The issues not raised by the debates

Among all candidates running for Mayor of Paris, a number of topics are brought up sparingly, such as road safety and, an issue attracting very high media attention over past weeks- the regulation of taxis[41].

Whereas, to reiterate:

– As far as road safety issues are concerned, although Paris is ranked as the second most safe department in France  (19.4 people killed per million inhabitants, versus 63.9 as a national average[42]), accidents related to speeding and to illegal lane changes remain an important issue for the capital[43]. Motorcycles are thus involved in 35% of accidents in the capital and young people (18-24 years) are involved in 32% of traffic accidents[44].

– Further, even though the regulation of the latter depends directly on the Ministry of the Interior, the conflicting situation between taxis and chauffeur-driven leisure cars, which has lead to several strikes blocking up the capital, appears to be an important issue for the capital’s future.

It can also be noted that all candidates prefer to adopt a position which supports supply, rather than restriction.
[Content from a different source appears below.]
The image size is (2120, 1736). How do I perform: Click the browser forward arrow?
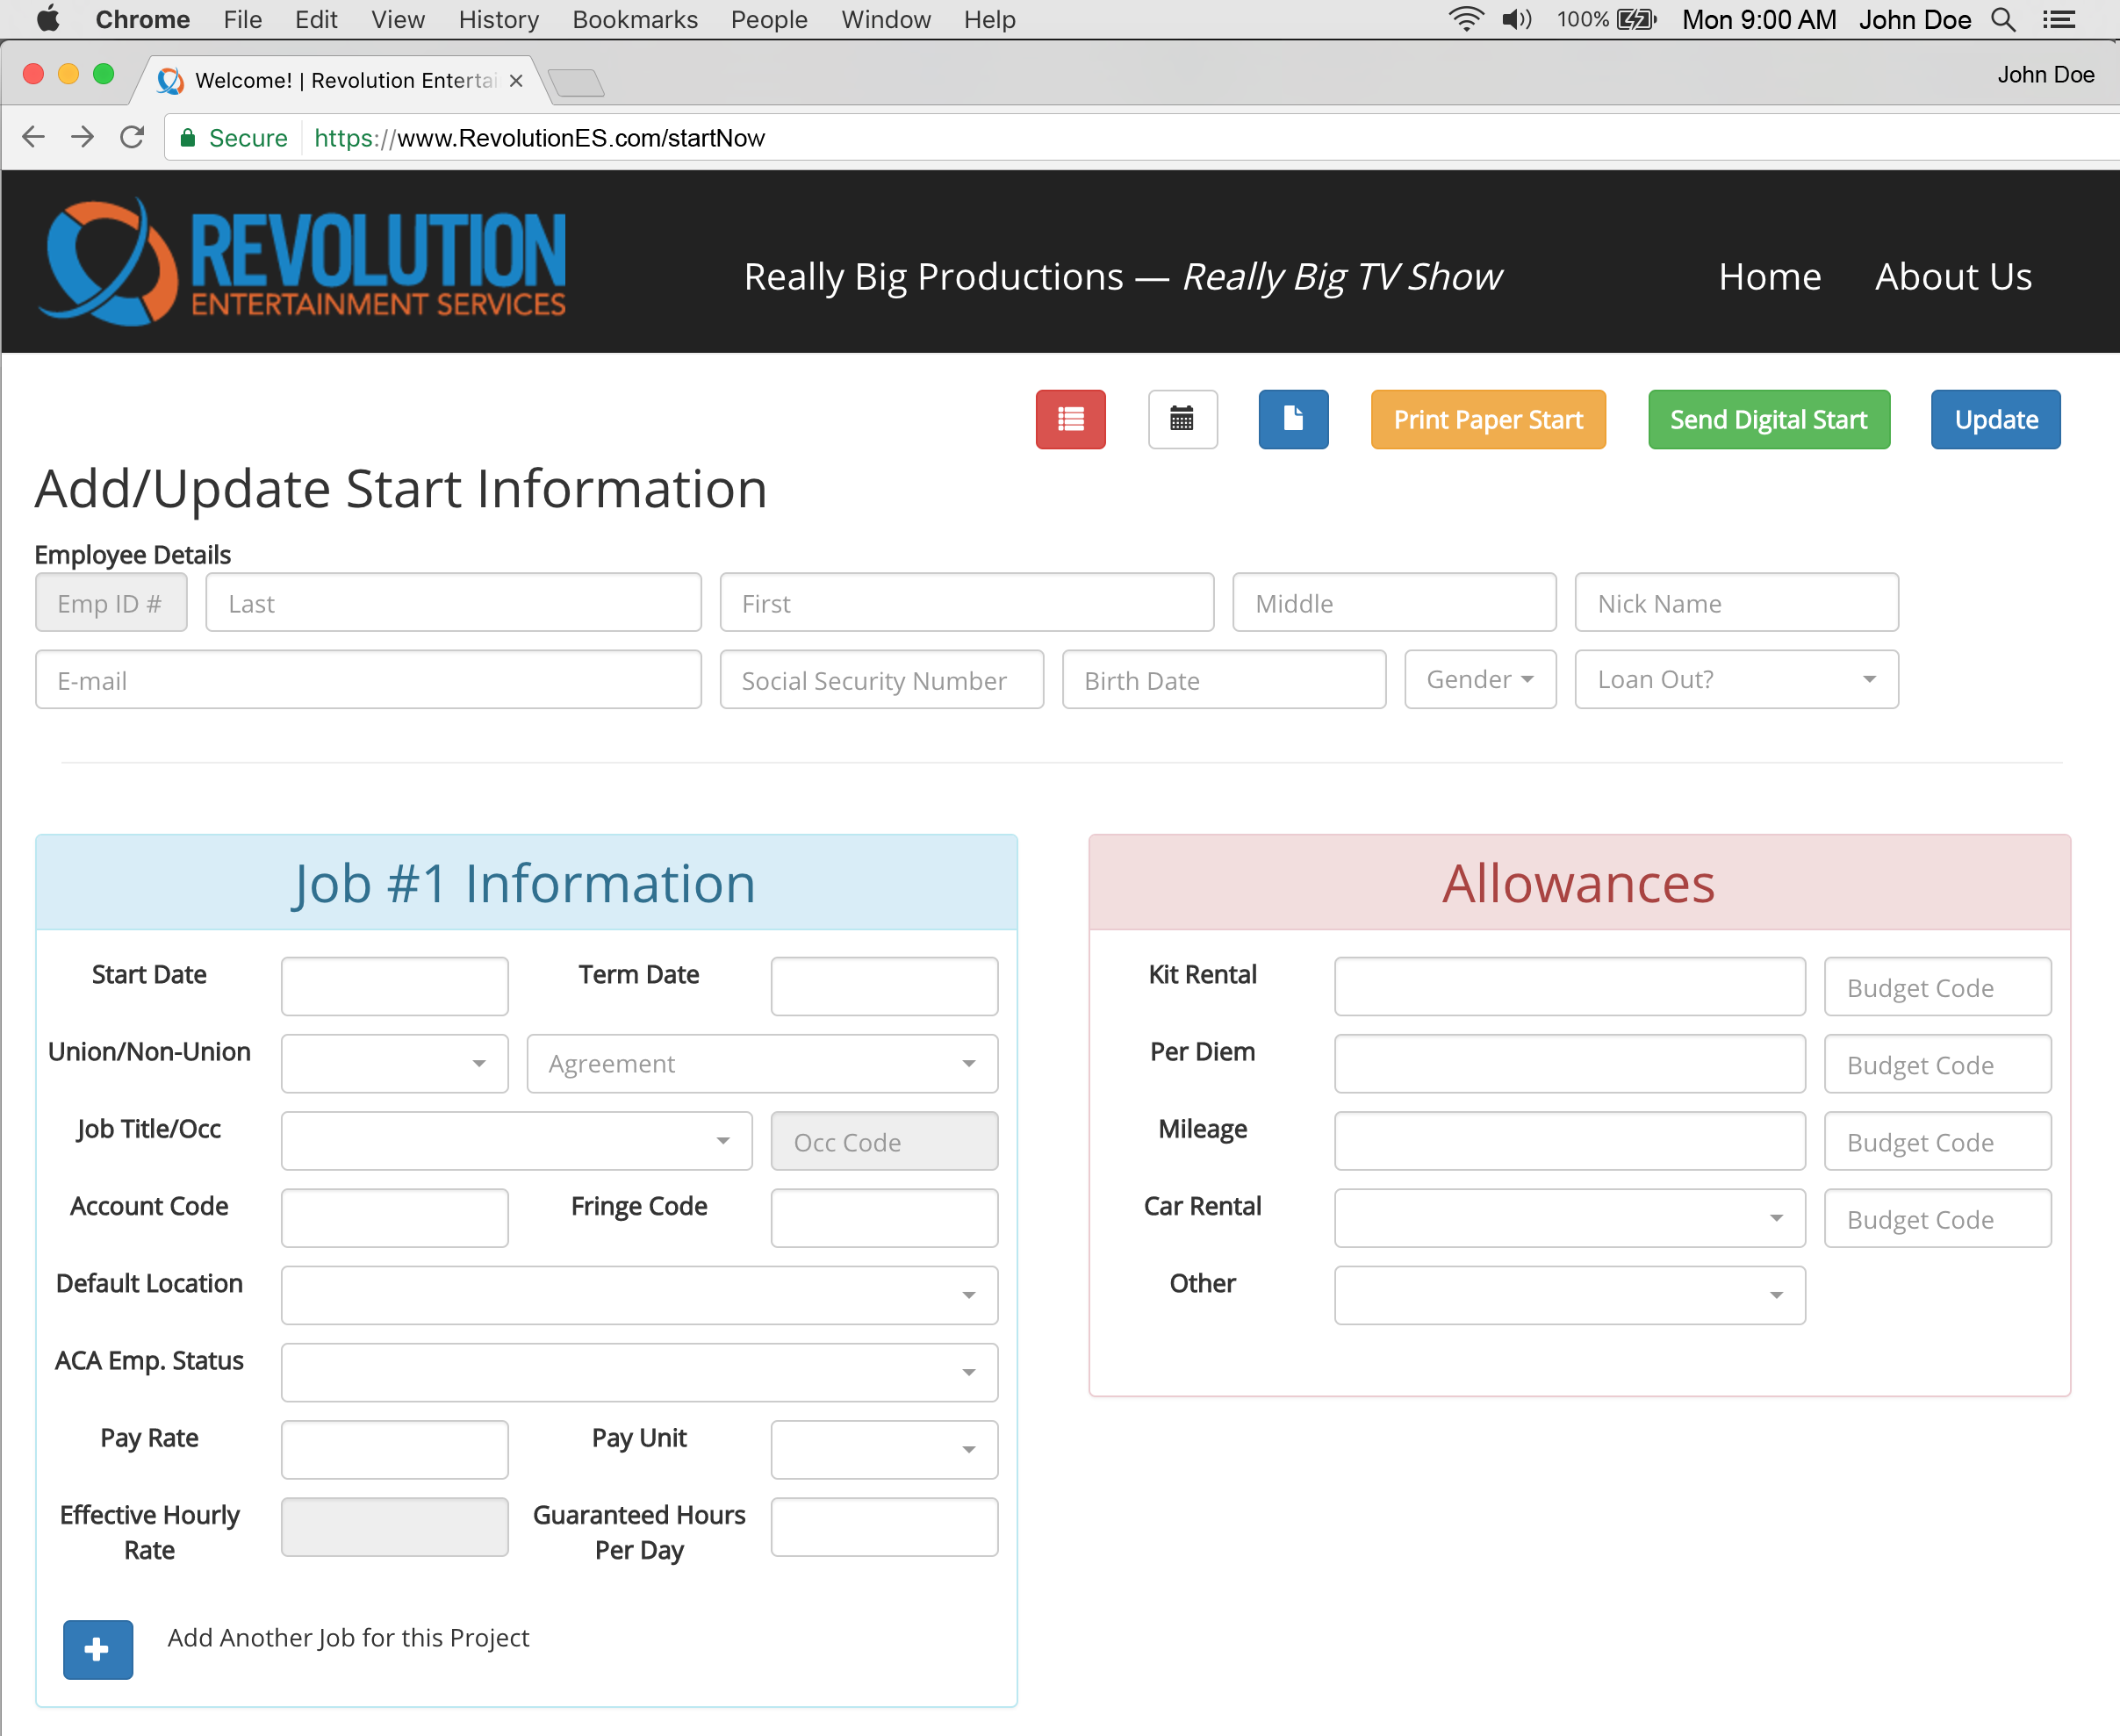[x=82, y=137]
Meanwhile, while the supply (the alternative) is fundamental, without a restriction there can be no change in behaviour. The case of parking is typical of this political posture: no candidate will speak out to question residential parking! This however is a topic carrying two direct forms of impact:

– The initial impact is on the de-motorisation of Parisians. While much of the Parisian population hold onto their cars although they do not use them, or use them very little, they also do so because they have privileged parking (less than 4 euros per week in contrast with 2 euros an hour for others). Without the availability of this parking, one portion will give up their private car (in favour of a shared car) which another (richer) portion will give up the street space for off-street parking.
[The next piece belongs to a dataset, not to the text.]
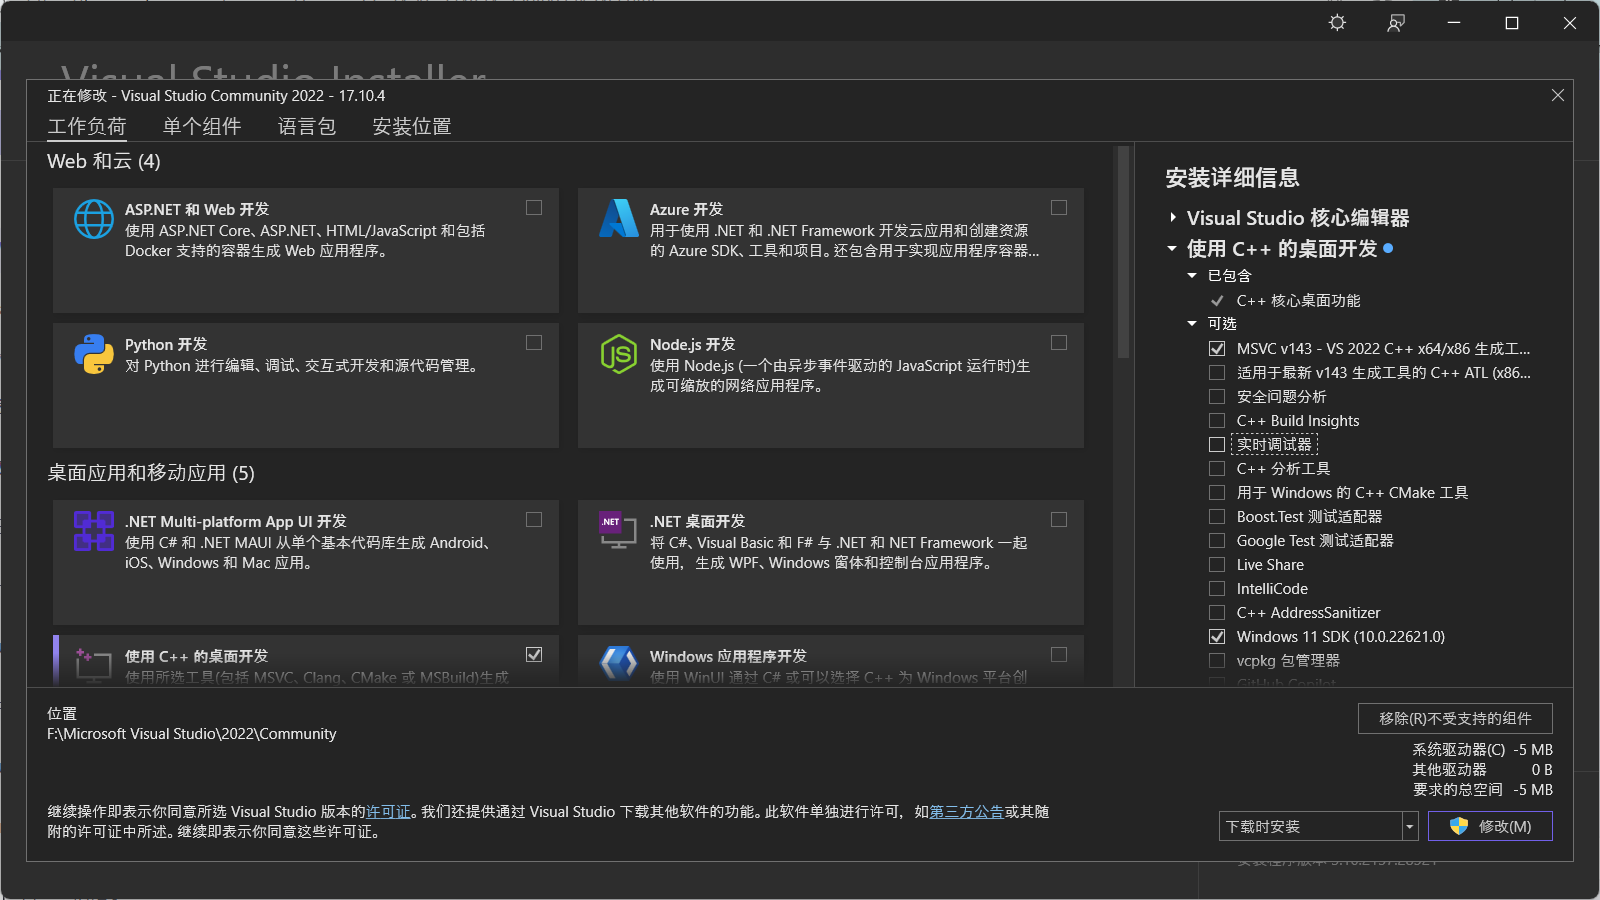
Task: Click the .NET 桌面开发 monitor icon
Action: 617,532
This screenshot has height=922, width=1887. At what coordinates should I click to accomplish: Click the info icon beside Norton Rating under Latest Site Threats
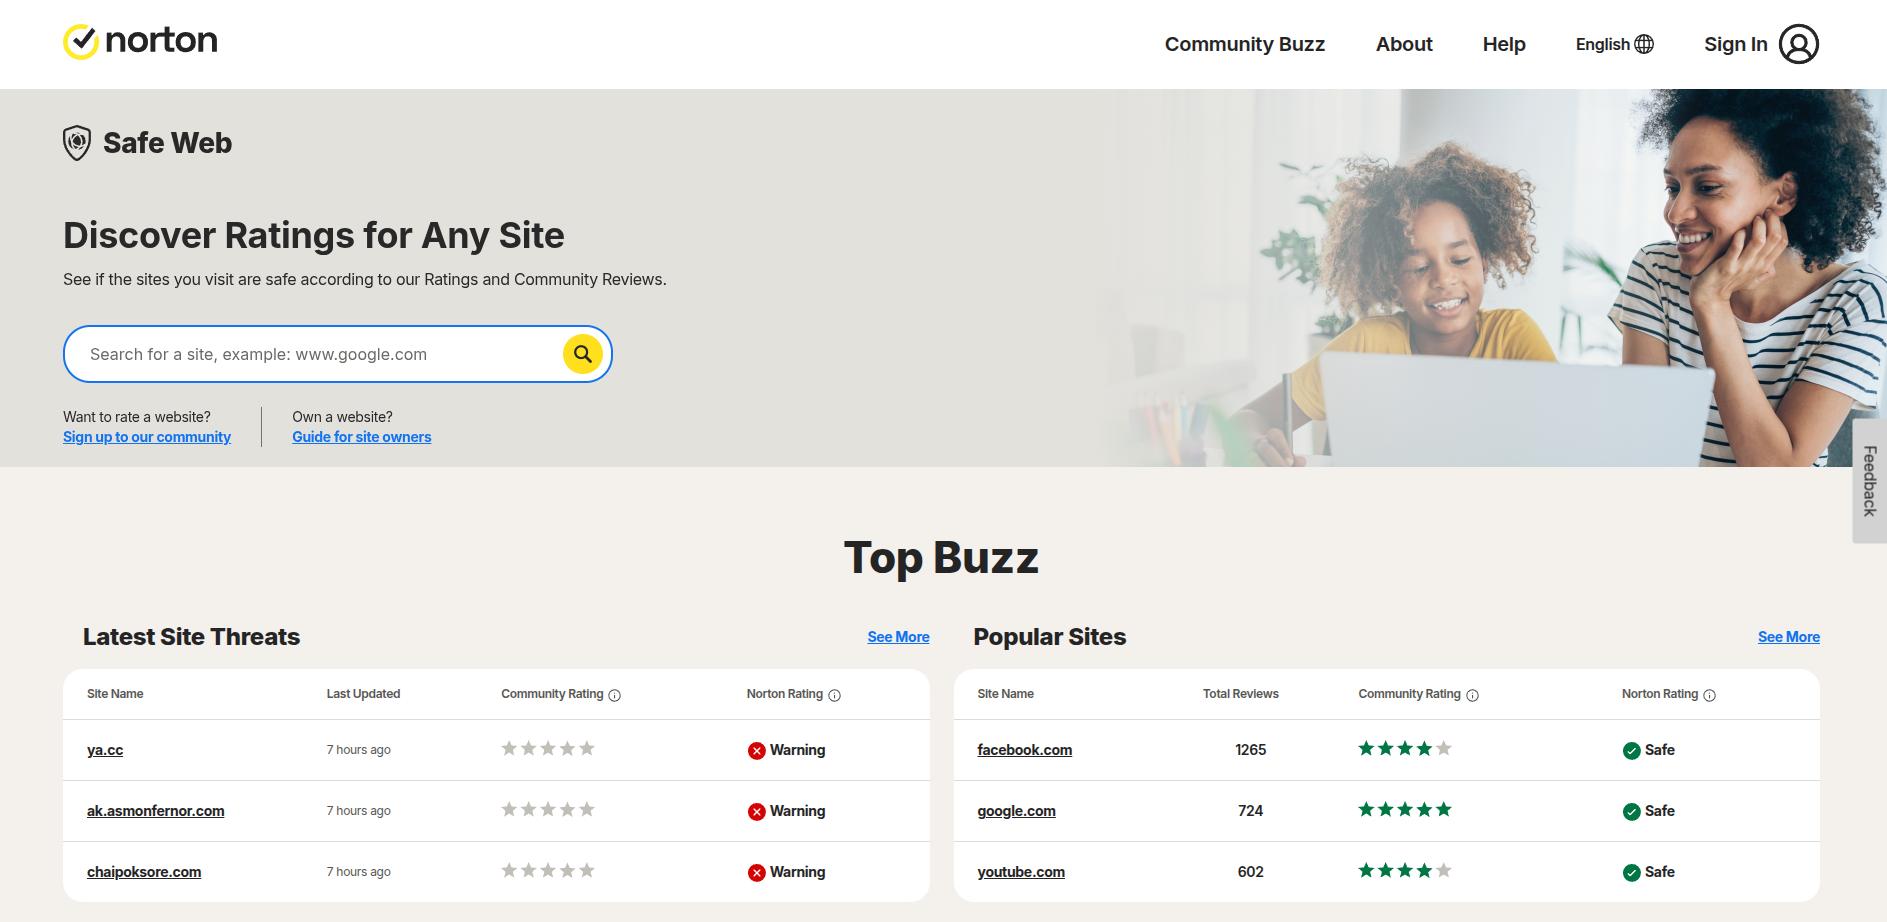tap(835, 695)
– The second impact is on parking capacity, which today is non-existant in Paris. The surface spots freed up by Parisians will be freed to favour non-residents who will come back to consume in Paris, reducing negative externalities brought about by the time required to search for a parking spot (traffic, pollution, noise, lack of safety) without causing a leech car effect (when paying 2 euros an hour with efficient monitoring one does not occupy a space for the entire day).

In the backdrop, what is truly absent from these suggestions on mobility may well be the user himself or herself. Is the issue, however, not to transfer from a policy of supply to a policy of usage?